:: The data ::
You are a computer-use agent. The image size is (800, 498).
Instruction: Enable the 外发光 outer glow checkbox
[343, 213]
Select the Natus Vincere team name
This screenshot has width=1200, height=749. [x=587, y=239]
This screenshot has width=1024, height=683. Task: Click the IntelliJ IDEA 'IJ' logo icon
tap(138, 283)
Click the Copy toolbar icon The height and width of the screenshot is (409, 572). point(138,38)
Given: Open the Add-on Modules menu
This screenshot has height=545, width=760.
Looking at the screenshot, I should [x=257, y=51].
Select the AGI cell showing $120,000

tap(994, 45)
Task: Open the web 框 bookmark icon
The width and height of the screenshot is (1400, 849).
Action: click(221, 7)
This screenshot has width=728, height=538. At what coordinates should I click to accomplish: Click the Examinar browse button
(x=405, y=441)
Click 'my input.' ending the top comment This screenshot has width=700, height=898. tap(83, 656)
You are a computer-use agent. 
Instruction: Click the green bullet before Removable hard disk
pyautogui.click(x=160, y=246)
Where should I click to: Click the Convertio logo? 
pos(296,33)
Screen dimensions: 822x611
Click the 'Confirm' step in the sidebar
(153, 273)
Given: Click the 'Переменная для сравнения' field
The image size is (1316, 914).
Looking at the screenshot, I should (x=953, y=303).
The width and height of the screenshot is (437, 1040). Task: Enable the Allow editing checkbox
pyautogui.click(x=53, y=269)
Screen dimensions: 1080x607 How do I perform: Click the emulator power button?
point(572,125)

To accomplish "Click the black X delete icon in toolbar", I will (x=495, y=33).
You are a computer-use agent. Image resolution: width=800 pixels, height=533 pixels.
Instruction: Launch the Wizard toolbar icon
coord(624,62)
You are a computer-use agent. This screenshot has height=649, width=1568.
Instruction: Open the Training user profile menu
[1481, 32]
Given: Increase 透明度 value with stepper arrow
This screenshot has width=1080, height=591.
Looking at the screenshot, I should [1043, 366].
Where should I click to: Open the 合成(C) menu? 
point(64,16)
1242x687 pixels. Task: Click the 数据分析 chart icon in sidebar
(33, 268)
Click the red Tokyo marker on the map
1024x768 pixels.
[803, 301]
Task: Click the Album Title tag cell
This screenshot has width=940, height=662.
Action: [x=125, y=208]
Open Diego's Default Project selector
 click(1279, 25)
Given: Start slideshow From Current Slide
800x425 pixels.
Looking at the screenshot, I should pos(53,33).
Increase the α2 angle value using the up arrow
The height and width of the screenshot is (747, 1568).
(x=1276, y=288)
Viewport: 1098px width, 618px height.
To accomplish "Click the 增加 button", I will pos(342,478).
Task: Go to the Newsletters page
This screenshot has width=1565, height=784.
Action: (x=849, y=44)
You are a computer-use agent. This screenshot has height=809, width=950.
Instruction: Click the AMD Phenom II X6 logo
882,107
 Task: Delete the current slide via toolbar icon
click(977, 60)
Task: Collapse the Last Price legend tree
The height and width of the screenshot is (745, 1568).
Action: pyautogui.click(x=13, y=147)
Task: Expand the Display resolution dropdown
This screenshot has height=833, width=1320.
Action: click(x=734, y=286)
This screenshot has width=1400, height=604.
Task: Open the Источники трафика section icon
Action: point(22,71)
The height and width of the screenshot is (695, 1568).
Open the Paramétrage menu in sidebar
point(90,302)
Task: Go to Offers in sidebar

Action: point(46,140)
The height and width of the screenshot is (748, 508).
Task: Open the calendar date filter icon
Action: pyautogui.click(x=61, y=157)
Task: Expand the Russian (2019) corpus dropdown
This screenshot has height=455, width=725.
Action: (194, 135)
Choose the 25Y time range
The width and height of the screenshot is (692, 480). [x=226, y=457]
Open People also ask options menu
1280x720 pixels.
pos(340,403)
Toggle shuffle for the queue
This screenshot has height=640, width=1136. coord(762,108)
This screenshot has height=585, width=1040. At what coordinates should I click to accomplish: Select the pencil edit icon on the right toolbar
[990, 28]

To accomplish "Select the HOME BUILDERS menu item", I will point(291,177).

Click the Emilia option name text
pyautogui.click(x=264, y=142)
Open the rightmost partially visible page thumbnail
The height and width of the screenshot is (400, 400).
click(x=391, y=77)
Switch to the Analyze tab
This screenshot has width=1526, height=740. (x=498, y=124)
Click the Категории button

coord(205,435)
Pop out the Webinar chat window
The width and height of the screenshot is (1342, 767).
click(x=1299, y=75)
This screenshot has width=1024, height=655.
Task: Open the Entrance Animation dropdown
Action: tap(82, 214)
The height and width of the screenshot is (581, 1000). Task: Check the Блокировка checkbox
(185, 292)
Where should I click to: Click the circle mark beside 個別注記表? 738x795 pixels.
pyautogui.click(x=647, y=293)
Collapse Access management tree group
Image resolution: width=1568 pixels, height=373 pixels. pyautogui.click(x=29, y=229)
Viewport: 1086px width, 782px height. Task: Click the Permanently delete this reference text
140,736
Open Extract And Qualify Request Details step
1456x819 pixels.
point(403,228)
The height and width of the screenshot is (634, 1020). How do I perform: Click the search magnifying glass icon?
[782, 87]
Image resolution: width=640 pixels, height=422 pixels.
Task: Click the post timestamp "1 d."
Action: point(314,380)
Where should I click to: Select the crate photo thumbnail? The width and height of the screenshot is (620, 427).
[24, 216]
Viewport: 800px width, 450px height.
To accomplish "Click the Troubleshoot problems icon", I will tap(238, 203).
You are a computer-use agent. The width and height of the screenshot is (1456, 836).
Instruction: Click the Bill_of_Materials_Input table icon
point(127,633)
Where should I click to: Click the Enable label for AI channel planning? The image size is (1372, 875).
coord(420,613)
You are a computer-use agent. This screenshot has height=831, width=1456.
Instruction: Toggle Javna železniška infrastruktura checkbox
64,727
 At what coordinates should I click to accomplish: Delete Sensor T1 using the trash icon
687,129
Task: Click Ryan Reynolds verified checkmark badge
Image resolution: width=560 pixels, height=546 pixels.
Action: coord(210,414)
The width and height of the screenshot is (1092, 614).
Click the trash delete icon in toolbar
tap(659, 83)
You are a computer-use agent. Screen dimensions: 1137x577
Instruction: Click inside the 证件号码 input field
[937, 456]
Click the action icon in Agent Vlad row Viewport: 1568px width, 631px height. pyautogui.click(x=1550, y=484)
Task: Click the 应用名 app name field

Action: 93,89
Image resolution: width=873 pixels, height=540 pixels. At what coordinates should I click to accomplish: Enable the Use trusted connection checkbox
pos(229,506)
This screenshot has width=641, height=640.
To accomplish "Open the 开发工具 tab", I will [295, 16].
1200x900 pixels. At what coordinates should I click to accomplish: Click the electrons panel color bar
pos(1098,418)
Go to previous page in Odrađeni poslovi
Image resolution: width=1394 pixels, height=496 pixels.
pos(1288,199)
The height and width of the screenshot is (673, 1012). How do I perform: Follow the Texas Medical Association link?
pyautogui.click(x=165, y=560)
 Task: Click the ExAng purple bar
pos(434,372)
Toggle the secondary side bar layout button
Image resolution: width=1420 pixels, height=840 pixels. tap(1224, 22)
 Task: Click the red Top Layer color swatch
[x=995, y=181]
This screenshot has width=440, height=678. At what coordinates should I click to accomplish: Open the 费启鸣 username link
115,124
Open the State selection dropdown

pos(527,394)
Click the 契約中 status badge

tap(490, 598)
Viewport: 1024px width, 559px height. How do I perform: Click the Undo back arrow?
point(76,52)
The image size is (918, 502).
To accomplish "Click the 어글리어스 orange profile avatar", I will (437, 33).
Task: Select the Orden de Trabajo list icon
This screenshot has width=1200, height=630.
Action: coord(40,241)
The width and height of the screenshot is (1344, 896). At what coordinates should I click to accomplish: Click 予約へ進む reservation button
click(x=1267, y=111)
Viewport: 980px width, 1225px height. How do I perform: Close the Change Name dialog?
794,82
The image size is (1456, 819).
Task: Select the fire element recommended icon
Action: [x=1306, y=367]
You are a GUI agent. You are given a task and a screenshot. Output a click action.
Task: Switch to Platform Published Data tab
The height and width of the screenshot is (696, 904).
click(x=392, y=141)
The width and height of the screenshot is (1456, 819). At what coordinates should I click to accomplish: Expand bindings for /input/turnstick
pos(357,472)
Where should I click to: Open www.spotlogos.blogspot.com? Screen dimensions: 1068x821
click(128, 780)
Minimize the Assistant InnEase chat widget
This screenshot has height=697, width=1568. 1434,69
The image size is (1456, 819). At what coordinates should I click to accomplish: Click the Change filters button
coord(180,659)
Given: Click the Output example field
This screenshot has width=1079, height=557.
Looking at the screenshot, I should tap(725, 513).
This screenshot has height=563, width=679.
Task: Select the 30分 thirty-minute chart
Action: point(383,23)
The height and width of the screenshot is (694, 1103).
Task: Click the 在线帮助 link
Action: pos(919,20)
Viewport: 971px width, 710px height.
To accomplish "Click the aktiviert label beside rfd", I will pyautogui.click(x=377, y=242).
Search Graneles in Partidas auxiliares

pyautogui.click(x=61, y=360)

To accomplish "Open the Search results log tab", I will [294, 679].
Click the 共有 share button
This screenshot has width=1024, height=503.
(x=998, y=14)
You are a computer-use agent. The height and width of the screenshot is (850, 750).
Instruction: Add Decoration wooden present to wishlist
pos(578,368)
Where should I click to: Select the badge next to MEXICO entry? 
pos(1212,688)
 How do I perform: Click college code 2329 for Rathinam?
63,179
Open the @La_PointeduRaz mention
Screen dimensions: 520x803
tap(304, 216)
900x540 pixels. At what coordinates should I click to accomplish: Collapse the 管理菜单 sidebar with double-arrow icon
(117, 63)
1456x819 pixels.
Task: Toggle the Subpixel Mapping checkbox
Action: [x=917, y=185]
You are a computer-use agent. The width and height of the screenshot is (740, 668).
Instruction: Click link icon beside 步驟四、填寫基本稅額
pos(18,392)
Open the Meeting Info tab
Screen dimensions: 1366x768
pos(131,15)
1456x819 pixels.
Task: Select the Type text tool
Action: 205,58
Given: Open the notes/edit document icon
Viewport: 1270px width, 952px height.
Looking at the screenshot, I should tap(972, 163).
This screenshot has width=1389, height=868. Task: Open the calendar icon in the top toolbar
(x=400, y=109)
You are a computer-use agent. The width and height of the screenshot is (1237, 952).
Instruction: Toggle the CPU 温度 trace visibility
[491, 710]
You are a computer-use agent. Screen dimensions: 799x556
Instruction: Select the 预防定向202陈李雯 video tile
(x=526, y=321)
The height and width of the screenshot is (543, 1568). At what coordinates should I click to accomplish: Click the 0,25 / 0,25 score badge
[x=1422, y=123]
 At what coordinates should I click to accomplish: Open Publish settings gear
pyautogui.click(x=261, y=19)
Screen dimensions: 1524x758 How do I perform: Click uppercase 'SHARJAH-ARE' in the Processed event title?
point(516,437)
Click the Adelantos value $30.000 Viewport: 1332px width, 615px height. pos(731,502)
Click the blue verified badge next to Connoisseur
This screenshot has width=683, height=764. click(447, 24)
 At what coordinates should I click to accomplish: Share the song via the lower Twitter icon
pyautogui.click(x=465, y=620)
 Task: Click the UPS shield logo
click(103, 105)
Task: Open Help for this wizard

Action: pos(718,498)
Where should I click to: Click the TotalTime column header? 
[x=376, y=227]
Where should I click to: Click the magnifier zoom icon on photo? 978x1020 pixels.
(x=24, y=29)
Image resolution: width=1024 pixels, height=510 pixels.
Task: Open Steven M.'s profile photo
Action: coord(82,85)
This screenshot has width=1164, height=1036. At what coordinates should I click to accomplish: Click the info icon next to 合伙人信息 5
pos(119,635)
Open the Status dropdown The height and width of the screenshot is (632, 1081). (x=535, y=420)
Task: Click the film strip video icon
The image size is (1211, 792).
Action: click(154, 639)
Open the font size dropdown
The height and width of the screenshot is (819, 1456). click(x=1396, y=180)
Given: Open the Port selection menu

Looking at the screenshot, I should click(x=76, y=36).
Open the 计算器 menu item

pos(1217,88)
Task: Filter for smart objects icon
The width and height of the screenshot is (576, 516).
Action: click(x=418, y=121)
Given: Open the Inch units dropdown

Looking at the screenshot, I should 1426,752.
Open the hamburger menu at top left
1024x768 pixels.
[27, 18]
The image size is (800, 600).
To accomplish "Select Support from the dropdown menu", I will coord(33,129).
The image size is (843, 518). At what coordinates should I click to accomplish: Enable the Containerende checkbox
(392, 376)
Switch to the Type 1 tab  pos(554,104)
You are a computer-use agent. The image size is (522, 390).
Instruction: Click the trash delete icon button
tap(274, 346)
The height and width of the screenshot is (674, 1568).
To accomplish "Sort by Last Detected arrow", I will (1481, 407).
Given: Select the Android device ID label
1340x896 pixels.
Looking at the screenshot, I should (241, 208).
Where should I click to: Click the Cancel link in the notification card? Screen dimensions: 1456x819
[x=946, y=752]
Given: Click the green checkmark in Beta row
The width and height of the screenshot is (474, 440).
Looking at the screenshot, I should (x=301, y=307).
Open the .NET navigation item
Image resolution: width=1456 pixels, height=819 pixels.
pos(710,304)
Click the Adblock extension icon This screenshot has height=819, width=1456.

:: Written problem ::
Write out the material above, verbatim, from the line containing "Given: Click the Output example field" through the line containing "will [294, 679].", inclusive.

:: Output below ::
Given: Click the Output example field
This screenshot has width=1079, height=557.
Looking at the screenshot, I should tap(725, 513).
This screenshot has height=563, width=679.
Task: Select the 30分 thirty-minute chart
Action: point(383,23)
The height and width of the screenshot is (694, 1103).
Task: Click the 在线帮助 link
Action: pos(919,20)
Viewport: 971px width, 710px height.
To accomplish "Click the aktiviert label beside rfd", I will pyautogui.click(x=377, y=242).
Search Graneles in Partidas auxiliares

pyautogui.click(x=61, y=360)

To accomplish "Open the Search results log tab", I will [294, 679].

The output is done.